Posted: Thu Aug 03, 2006 11:26 pm
by Combat_Kyle
serleran wrote:
I don't want to mention it, because it saddens me. I lost my entire collection at one point, including a white box version, because of that reason...
That's sad, I never lost any D&D stuff but my Magic Card collection was forced to be sold at the local gamestore (for bottom dollar mind you). I was looking at a list of cards I had and their values, I had over 3K in cards!
_________________
CK the CK
"My goddess touched me at an early age."
-Grikis Valmorgen, Paladin
The beginnings of my homebrew campaign world and info for my play by chat game:
http://kbdekker.googlepages.com/home
Posted: Thu Aug 03, 2006 11:37 pm
by Keolander
Combat_Kyle wrote:
Number its funny, nobody has mentioned that their parents hated the game.

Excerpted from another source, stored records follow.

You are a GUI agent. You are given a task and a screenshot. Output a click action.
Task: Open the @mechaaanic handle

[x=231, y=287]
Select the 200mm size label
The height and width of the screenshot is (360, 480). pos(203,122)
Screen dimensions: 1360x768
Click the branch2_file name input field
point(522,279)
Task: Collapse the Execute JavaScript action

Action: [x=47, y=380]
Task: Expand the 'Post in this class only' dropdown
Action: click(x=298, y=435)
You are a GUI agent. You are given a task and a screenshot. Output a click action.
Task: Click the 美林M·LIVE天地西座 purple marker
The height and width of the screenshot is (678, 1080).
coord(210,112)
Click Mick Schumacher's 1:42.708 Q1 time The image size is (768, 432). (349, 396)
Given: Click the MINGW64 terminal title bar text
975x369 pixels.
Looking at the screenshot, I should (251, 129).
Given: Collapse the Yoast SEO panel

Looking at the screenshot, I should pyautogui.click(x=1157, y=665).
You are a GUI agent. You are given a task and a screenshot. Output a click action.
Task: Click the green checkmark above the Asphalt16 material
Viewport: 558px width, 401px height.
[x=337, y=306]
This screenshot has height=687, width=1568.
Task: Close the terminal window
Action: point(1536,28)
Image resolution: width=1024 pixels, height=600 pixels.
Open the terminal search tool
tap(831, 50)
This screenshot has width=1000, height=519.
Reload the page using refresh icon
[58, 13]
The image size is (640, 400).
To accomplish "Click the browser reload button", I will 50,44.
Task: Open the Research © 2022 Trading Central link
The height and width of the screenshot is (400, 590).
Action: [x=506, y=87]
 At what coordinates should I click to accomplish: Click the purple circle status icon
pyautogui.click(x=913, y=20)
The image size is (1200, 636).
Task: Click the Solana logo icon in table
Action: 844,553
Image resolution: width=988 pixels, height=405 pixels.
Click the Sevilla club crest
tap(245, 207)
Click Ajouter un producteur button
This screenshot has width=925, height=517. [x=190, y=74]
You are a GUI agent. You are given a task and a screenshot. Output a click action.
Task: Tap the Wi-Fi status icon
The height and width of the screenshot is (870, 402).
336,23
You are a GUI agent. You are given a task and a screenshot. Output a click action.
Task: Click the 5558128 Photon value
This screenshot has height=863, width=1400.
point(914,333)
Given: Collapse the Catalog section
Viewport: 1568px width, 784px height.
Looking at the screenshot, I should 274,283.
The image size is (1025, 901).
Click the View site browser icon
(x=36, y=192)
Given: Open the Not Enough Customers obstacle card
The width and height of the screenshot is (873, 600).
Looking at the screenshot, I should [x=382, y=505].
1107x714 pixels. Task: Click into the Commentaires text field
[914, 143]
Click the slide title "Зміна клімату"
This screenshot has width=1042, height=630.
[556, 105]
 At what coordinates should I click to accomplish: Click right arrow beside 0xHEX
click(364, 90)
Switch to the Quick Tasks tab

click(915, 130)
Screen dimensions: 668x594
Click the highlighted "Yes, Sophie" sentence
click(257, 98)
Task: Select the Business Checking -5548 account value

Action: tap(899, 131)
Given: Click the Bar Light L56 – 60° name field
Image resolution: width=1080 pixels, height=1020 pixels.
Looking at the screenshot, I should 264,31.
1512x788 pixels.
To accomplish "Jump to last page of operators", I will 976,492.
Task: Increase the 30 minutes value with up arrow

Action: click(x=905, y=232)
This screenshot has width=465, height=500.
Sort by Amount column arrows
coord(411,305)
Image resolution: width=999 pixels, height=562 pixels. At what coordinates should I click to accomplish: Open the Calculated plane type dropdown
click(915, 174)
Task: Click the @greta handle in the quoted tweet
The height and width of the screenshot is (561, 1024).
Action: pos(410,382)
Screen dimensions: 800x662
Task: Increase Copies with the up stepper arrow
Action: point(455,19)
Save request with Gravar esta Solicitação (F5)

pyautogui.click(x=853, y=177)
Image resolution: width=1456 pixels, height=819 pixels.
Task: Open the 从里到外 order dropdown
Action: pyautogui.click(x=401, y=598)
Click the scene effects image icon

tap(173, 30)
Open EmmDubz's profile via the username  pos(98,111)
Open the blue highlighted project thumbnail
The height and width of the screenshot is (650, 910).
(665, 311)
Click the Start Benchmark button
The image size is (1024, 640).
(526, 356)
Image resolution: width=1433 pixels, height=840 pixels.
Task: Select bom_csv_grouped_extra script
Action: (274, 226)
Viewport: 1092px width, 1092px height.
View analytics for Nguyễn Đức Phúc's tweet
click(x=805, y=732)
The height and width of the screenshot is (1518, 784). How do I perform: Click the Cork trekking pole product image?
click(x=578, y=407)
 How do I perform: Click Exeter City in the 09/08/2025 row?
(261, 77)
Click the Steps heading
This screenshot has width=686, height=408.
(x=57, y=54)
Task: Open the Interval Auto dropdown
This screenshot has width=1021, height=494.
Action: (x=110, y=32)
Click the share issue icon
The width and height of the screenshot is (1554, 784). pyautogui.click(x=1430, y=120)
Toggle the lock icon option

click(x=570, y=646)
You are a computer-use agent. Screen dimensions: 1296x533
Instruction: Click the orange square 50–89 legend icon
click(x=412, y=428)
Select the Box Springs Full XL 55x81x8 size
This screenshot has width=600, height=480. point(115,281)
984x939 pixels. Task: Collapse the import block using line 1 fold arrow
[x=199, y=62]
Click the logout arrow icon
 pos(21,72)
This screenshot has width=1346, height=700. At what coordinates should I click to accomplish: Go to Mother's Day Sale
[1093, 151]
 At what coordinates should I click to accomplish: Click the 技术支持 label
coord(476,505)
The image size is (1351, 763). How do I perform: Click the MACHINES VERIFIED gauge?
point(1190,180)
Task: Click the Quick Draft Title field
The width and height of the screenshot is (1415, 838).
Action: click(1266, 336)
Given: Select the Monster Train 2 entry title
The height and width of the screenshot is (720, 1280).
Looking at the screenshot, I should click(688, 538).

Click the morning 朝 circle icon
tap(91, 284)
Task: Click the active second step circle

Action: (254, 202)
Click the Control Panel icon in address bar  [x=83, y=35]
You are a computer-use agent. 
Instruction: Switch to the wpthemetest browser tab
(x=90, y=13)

Nah, my parents reserved their loathing for Robotech and later anime in general, not gaming necessarily. It was my teachers in high school that tried to dissuade me. Pfft...morons...made my friends and I simply hide our gaming activities.
Posted: Fri Aug 04, 2006 12:18 am
by gideon_thorne
I grew up with military personel, wargamers, and reenactors, does that count? ^_~`
My folks are about as fundamentally religious as a 60's love fest. I wasnt restricted in anything growing up. Strangely enough though, I have no vices.
Combat_Kyle wrote:
This thread has a lot of interesting stories. A few things that are common in most stories from people:
1. Many of us had experience playing in the military in some form or another (including miitary brats, cause when your parents are in the service, so are you).
2. Many people's parents first bought them the game.
_________________
"We'll go out through the kitchen!" Tanis Half-Elven
Peter Bradley
Posted: Fri Aug 04, 2006 12:53 am
by Treebore
gideon_thorne wrote:
I grew up with military personel, wargamers, and reenactors, does that count? ^_~`
My folks are about as fundamentally religious as a 60's love fest. I wasnt restricted in anything growing up. Strangely enough though, I have no vices.
Really? No vices? Have you looked around your place today?
Posted: Fri Aug 04, 2006 1:18 am
by gideon_thorne
Treebore wrote:
Really? No vices? Have you looked around your place today?
Yup. And there still aren't any vices. ^_~`
While I have many hobbies, there's nothing here I can't walk away from at a drop of a hat.